*** INPUT DATA ***

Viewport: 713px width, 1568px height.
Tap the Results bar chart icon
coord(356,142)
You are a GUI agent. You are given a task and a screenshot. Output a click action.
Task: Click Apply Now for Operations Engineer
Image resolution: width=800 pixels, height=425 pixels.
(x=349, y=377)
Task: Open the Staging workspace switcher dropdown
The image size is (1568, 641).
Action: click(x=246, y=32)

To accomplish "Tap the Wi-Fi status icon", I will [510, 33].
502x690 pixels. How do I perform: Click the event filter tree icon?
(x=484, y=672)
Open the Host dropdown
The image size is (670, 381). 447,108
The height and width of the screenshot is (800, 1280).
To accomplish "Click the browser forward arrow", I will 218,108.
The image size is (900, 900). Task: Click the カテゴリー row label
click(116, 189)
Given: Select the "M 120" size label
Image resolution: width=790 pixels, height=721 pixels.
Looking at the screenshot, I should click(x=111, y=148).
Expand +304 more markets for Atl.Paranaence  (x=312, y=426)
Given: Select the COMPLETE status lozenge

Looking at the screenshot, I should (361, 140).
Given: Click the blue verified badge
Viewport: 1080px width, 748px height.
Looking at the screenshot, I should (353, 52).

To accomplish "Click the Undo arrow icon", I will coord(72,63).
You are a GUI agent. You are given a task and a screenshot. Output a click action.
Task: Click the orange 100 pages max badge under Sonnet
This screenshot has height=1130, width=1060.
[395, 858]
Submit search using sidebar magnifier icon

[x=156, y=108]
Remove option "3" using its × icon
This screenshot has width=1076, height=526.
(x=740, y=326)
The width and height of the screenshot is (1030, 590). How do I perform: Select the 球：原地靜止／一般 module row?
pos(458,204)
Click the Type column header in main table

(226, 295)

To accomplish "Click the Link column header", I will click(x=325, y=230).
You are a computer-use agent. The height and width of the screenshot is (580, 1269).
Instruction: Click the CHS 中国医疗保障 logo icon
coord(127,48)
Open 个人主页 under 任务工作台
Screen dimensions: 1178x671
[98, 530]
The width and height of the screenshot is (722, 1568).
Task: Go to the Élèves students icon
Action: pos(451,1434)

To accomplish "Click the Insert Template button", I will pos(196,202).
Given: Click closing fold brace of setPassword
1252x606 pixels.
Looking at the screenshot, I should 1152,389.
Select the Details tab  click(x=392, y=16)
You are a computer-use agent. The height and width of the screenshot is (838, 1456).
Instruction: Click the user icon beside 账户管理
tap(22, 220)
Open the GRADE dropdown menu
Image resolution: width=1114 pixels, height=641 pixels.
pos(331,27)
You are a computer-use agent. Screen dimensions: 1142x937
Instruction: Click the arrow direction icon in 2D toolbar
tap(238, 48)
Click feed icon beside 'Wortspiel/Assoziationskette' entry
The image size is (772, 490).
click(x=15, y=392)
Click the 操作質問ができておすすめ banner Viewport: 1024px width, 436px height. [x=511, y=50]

*** End of INPUT DATA ***

Take the records above and return, word for word, only the lines that fall from the line with "Task: Click the orange" to the line with "is (580, 1269).", both of them included.

Task: Click the orange 100 pages max badge under Sonnet
This screenshot has height=1130, width=1060.
[395, 858]
Submit search using sidebar magnifier icon

[x=156, y=108]
Remove option "3" using its × icon
This screenshot has width=1076, height=526.
(x=740, y=326)
The width and height of the screenshot is (1030, 590). How do I perform: Select the 球：原地靜止／一般 module row?
pos(458,204)
Click the Type column header in main table

(226, 295)

To accomplish "Click the Link column header", I will click(x=325, y=230).
You are a computer-use agent. The height and width of the screenshot is (580, 1269).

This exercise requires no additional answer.